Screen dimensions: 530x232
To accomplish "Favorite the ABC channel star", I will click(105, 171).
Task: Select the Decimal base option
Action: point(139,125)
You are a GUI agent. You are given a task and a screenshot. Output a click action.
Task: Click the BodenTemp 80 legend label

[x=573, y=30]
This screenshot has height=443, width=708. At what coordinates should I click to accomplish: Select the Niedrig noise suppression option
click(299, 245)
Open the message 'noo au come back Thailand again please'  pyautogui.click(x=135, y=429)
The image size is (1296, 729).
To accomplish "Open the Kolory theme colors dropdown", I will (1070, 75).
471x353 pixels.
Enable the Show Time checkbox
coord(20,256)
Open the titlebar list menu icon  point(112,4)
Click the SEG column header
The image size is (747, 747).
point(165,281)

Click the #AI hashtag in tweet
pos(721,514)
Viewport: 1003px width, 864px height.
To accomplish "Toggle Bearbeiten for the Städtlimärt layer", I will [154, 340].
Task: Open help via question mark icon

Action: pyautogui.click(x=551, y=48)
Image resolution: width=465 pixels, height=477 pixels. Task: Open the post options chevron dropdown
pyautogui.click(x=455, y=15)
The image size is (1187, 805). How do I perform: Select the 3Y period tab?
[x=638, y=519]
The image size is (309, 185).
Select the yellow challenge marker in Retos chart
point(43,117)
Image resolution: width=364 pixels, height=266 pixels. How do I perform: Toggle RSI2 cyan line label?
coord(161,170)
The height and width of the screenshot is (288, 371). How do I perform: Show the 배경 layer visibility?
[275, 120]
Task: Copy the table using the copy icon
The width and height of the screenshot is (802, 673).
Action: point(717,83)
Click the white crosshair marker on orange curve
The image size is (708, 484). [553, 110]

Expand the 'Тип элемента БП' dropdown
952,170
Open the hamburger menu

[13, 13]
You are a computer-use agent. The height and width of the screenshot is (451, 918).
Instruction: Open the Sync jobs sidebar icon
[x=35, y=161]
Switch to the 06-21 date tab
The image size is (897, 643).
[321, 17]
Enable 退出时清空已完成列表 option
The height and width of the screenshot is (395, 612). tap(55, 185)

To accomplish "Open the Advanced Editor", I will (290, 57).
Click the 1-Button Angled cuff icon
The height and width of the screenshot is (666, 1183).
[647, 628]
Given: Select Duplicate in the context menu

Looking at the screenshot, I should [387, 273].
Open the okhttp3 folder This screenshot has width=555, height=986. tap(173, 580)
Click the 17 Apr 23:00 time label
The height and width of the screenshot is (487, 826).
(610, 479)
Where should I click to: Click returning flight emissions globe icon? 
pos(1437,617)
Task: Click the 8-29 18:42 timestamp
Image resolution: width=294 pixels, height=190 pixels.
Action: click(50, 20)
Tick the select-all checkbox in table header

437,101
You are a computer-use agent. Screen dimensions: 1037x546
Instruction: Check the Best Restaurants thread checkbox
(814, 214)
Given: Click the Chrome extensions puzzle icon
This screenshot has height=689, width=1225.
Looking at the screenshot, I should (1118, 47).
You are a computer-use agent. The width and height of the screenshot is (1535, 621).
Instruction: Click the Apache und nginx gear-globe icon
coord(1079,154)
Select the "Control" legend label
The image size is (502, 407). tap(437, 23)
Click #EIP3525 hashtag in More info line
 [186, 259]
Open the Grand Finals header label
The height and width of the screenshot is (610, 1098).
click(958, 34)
━━━
Output the listing above exactly, keeping each line as it was.

◆ **Response area**:
Screen dimensions: 530x232
To accomplish "Favorite the ABC channel star", I will click(105, 171).
Task: Select the Decimal base option
Action: point(139,125)
You are a GUI agent. You are given a task and a screenshot. Output a click action.
Task: Click the BodenTemp 80 legend label

[x=573, y=30]
This screenshot has height=443, width=708. At what coordinates should I click to accomplish: Select the Niedrig noise suppression option
click(299, 245)
Open the message 'noo au come back Thailand again please'  pyautogui.click(x=135, y=429)
The image size is (1296, 729).
To accomplish "Open the Kolory theme colors dropdown", I will (1070, 75).
471x353 pixels.
Enable the Show Time checkbox
coord(20,256)
Open the titlebar list menu icon  point(112,4)
Click the SEG column header
The image size is (747, 747).
point(165,281)

Click the #AI hashtag in tweet
pos(721,514)
Viewport: 1003px width, 864px height.
To accomplish "Toggle Bearbeiten for the Städtlimärt layer", I will [154, 340].
Task: Open help via question mark icon

Action: pyautogui.click(x=551, y=48)
Image resolution: width=465 pixels, height=477 pixels. Task: Open the post options chevron dropdown
pyautogui.click(x=455, y=15)
The image size is (1187, 805). How do I perform: Select the 3Y period tab?
[x=638, y=519]
The image size is (309, 185).
Select the yellow challenge marker in Retos chart
point(43,117)
Image resolution: width=364 pixels, height=266 pixels. How do I perform: Toggle RSI2 cyan line label?
coord(161,170)
The height and width of the screenshot is (288, 371). How do I perform: Show the 배경 layer visibility?
[275, 120]
Task: Copy the table using the copy icon
The width and height of the screenshot is (802, 673).
Action: point(717,83)
Click the white crosshair marker on orange curve
The image size is (708, 484). [553, 110]

Expand the 'Тип элемента БП' dropdown
952,170
Open the hamburger menu

[13, 13]
You are a computer-use agent. The height and width of the screenshot is (451, 918).
Instruction: Open the Sync jobs sidebar icon
[x=35, y=161]
Switch to the 06-21 date tab
The image size is (897, 643).
[321, 17]
Enable 退出时清空已完成列表 option
The height and width of the screenshot is (395, 612). tap(55, 185)

To accomplish "Open the Advanced Editor", I will (290, 57).
Click the 1-Button Angled cuff icon
The height and width of the screenshot is (666, 1183).
[647, 628]
Given: Select Duplicate in the context menu

Looking at the screenshot, I should [387, 273].
Open the okhttp3 folder This screenshot has width=555, height=986. tap(173, 580)
Click the 17 Apr 23:00 time label
The height and width of the screenshot is (487, 826).
(610, 479)
Where should I click to: Click returning flight emissions globe icon? 
pos(1437,617)
Task: Click the 8-29 18:42 timestamp
Image resolution: width=294 pixels, height=190 pixels.
Action: click(50, 20)
Tick the select-all checkbox in table header

437,101
You are a computer-use agent. Screen dimensions: 1037x546
Instruction: Check the Best Restaurants thread checkbox
(814, 214)
Given: Click the Chrome extensions puzzle icon
This screenshot has height=689, width=1225.
Looking at the screenshot, I should (1118, 47).
You are a computer-use agent. The width and height of the screenshot is (1535, 621).
Instruction: Click the Apache und nginx gear-globe icon
coord(1079,154)
Select the "Control" legend label
The image size is (502, 407). tap(437, 23)
Click #EIP3525 hashtag in More info line
 [186, 259]
Open the Grand Finals header label
The height and width of the screenshot is (610, 1098).
click(958, 34)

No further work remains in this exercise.